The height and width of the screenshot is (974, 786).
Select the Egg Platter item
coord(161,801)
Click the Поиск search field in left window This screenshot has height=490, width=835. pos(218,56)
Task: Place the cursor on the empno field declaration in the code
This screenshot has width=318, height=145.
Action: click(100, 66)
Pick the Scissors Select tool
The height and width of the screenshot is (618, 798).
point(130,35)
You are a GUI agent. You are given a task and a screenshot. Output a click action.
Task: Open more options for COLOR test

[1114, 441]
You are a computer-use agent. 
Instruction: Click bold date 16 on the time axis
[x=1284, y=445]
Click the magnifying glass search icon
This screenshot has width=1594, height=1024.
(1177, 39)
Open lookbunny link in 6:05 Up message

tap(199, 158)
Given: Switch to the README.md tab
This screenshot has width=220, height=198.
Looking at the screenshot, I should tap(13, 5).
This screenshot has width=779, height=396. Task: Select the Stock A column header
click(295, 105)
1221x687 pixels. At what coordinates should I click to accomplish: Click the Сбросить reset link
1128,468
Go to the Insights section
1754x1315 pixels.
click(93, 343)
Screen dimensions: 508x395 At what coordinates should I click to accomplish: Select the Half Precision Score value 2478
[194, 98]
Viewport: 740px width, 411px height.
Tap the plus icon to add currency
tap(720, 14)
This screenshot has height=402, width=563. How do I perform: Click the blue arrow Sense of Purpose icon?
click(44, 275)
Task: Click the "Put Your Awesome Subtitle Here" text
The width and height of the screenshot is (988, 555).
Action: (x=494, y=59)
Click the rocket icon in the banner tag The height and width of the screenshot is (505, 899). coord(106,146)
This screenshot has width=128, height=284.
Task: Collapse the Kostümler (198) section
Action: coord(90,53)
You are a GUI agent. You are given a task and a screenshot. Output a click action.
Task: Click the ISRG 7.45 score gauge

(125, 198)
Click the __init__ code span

▶ [Problem description]: Repeat the records above, starting at the line that contains "Task: Place the" and ending with the line that contains "Action: (x=494, y=59)", with every "icon" switched to "symbol" and everything else left unchanged.

▶ [Answer to this problem]:
Task: Place the cursor on the empno field declaration in the code
This screenshot has width=318, height=145.
Action: click(100, 66)
Pick the Scissors Select tool
The height and width of the screenshot is (618, 798).
point(130,35)
You are a GUI agent. You are given a task and a screenshot. Output a click action.
Task: Open more options for COLOR test

[1114, 441]
You are a computer-use agent. 
Instruction: Click bold date 16 on the time axis
[x=1284, y=445]
Click the magnifying glass search symbol
This screenshot has width=1594, height=1024.
(1177, 39)
Open lookbunny link in 6:05 Up message

tap(199, 158)
Given: Switch to the README.md tab
This screenshot has width=220, height=198.
Looking at the screenshot, I should tap(13, 5).
This screenshot has width=779, height=396. Task: Select the Stock A column header
click(295, 105)
1221x687 pixels. At what coordinates should I click to accomplish: Click the Сбросить reset link
1128,468
Go to the Insights section
1754x1315 pixels.
click(93, 343)
Screen dimensions: 508x395 At what coordinates should I click to accomplish: Select the Half Precision Score value 2478
[194, 98]
Viewport: 740px width, 411px height.
Tap the plus symbol to add currency
tap(720, 14)
This screenshot has height=402, width=563. How do I perform: Click the blue arrow Sense of Purpose symbol?
click(44, 275)
Task: Click the "Put Your Awesome Subtitle Here" text
The width and height of the screenshot is (988, 555).
Action: (x=494, y=59)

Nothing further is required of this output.